Dabei will ich es gar nicht hören. Denn dann fühle ich mich bemüßigt, mich zu rechtfertigen – und weiß schon vor meinem Erklärungsversuch, dass sich diese Leute nicht beschwichtigen lassen. Trotzdem probiere ich Depp es immer wieder. Im besten Fall bekommt man dann nämlich nicht nur eine motzige Antwort, sondern auch noch eine schlechte Google-Bewertung.
Was mir im Laufe meiner nun doch schon ziemlich lange dauernden Bereitschaftsdienst-Laufbahn auffällt: es gibt kaum noch Dankbarkeit. Dafür ganz viel Rechthaberei und Unverständnis. Und immer mehr echte Aggressivität. Keine physische Gewalt, aber in der Gestik, wie das Geld hingeschmissen oder das Rezept weggerissen wird. Und verbal natürlich. Ja, gejammert wurde schon immer. Aber diese offene Aggression ist mir recht neu.
Da frage ich mich: ist das notwendig? Und wo führt das noch hin?
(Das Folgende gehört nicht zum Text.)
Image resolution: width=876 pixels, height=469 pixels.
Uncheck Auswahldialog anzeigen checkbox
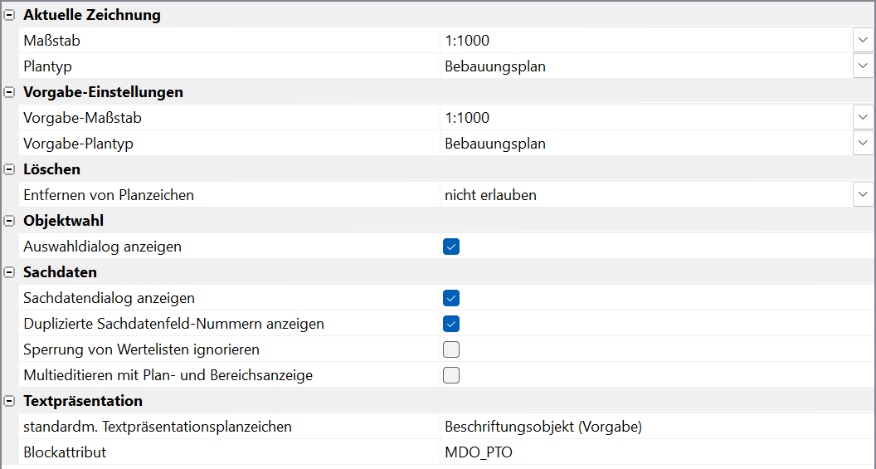pos(451,247)
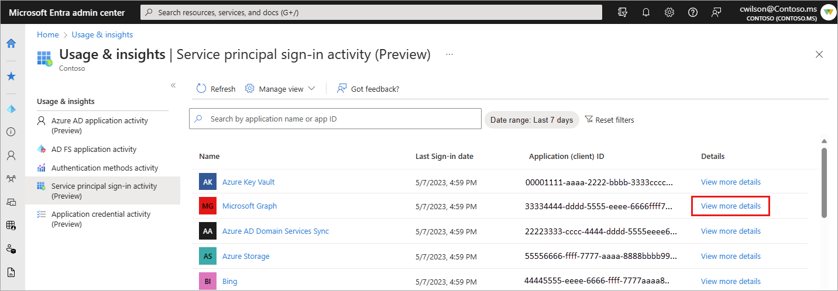Click the feedback person icon in header
The height and width of the screenshot is (291, 838).
716,12
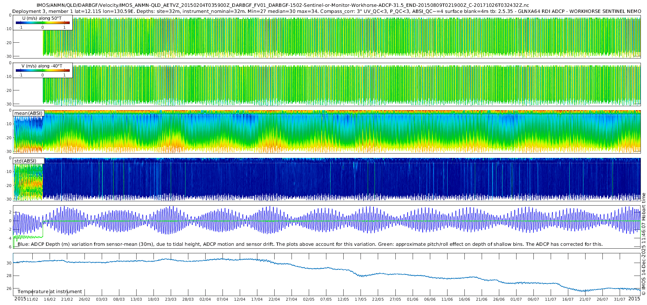Viewport: 647px width, 305px height.
Task: Click the 2015 year label at right of axis
Action: tap(634, 299)
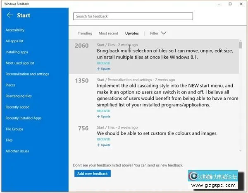Viewport: 248px width, 193px height.
Task: Open Personalization and settings category
Action: (27, 74)
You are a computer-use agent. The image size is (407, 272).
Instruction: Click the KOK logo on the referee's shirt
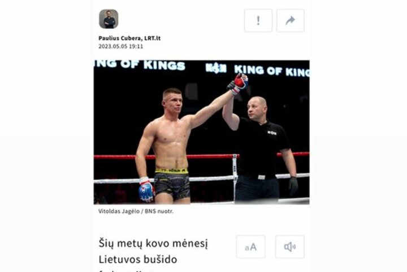[272, 133]
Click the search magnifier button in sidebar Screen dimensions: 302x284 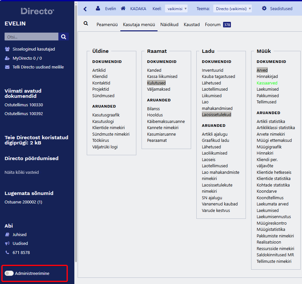tap(64, 37)
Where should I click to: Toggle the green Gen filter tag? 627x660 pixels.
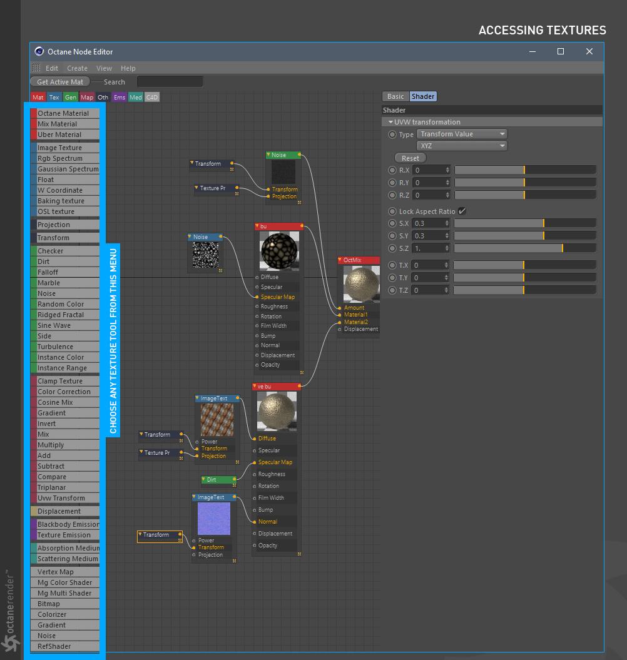pyautogui.click(x=71, y=97)
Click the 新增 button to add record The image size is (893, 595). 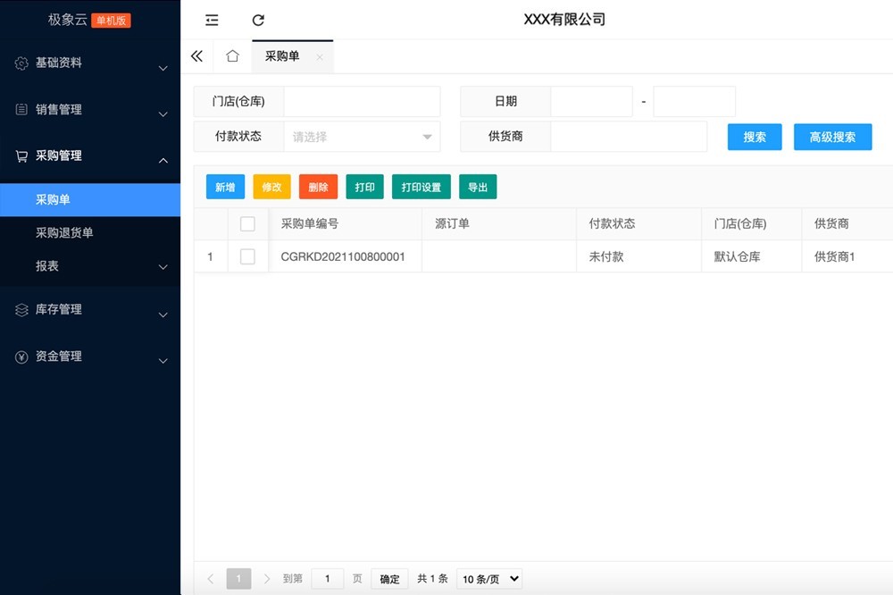225,187
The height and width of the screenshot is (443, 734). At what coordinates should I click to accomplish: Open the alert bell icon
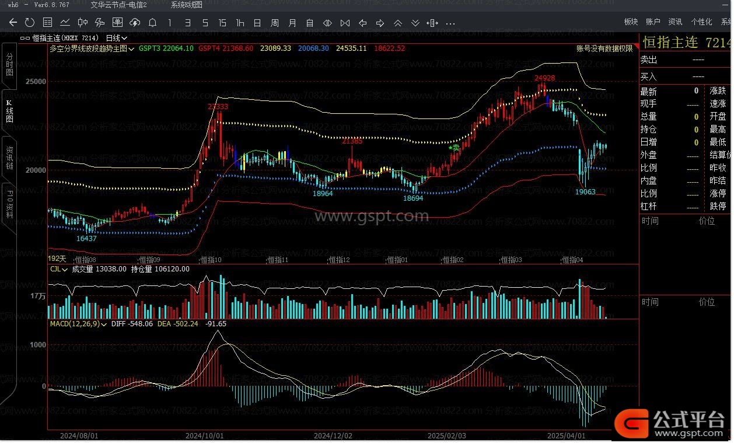tap(152, 23)
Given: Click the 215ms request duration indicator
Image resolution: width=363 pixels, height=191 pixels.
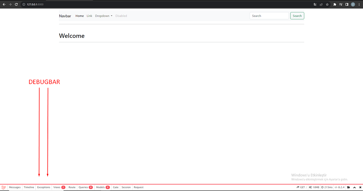Looking at the screenshot, I should click(x=327, y=187).
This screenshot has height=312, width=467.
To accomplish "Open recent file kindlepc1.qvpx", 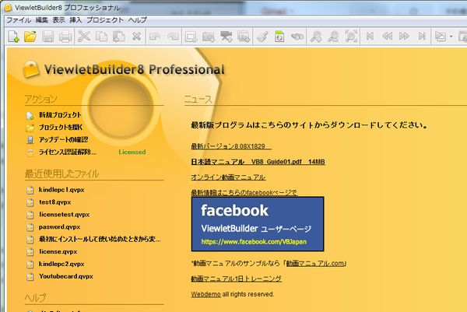I will pos(62,189).
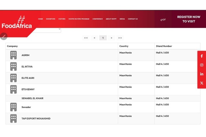Open the Exhibitors menu item
This screenshot has height=137, width=206.
coord(51,19)
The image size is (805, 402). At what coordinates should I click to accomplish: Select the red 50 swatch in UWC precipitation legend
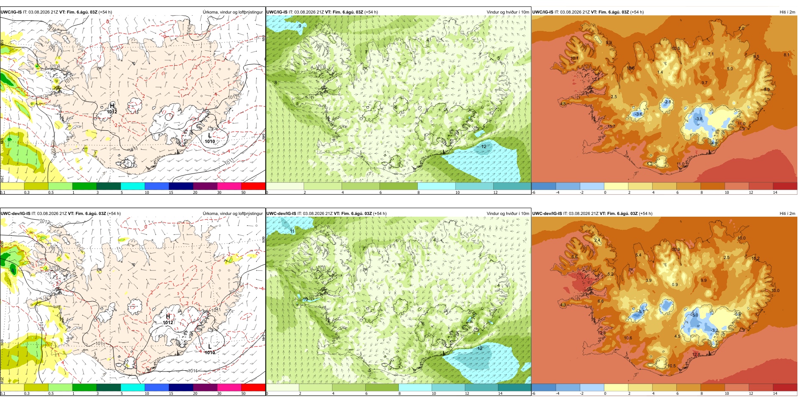coord(253,186)
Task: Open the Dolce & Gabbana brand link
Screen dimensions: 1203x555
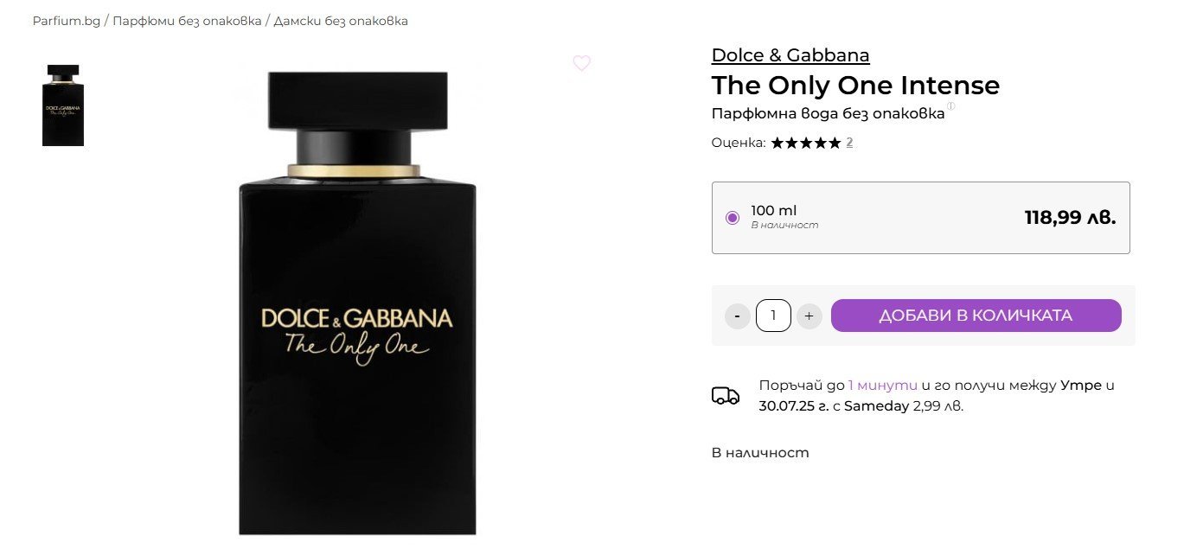Action: click(790, 55)
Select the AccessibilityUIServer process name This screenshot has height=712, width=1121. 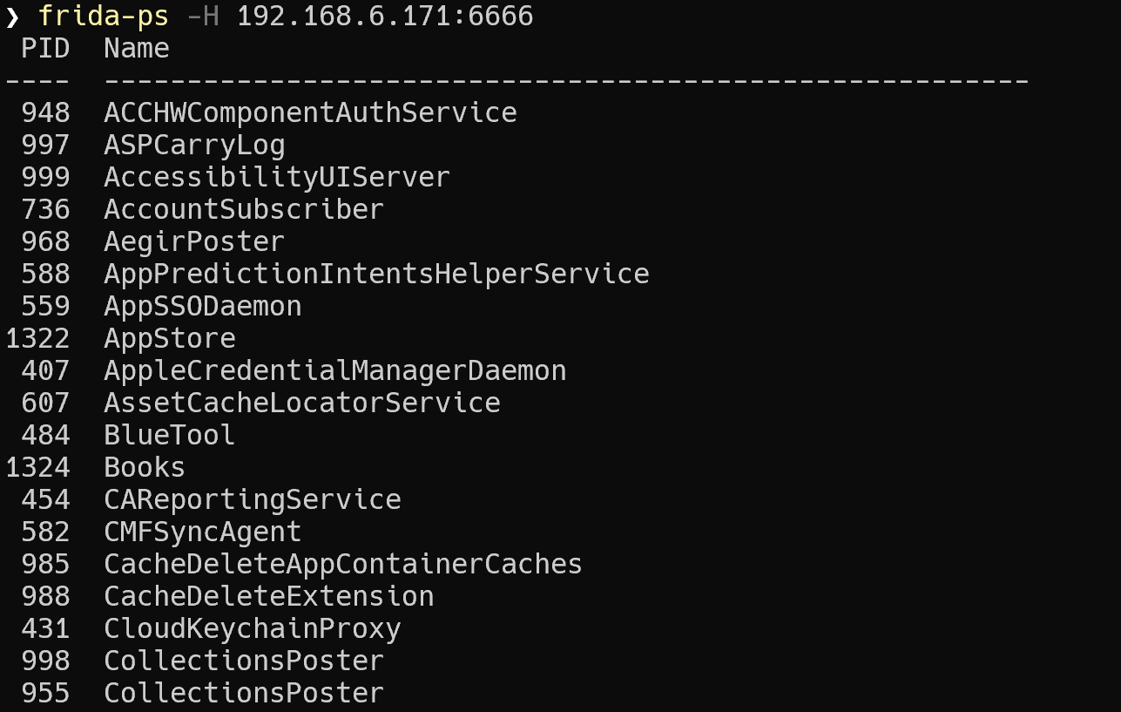pos(277,177)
Wenn man so liest, dass Notaufnahmen darüber nachdenken, Sicherheitspersonal einzustellen, lässt einen das doch ein bisschen an der Menschlichkeit zweifeln.
Manchmal bin ich wirklich froh, dass mich mit dem Kunden nur eine kleine Durchreiche verbindet. Und das macht mich sehr traurig. Denn letztendlich treten wir alle mit der Absicht an, den Menschen zu helfen.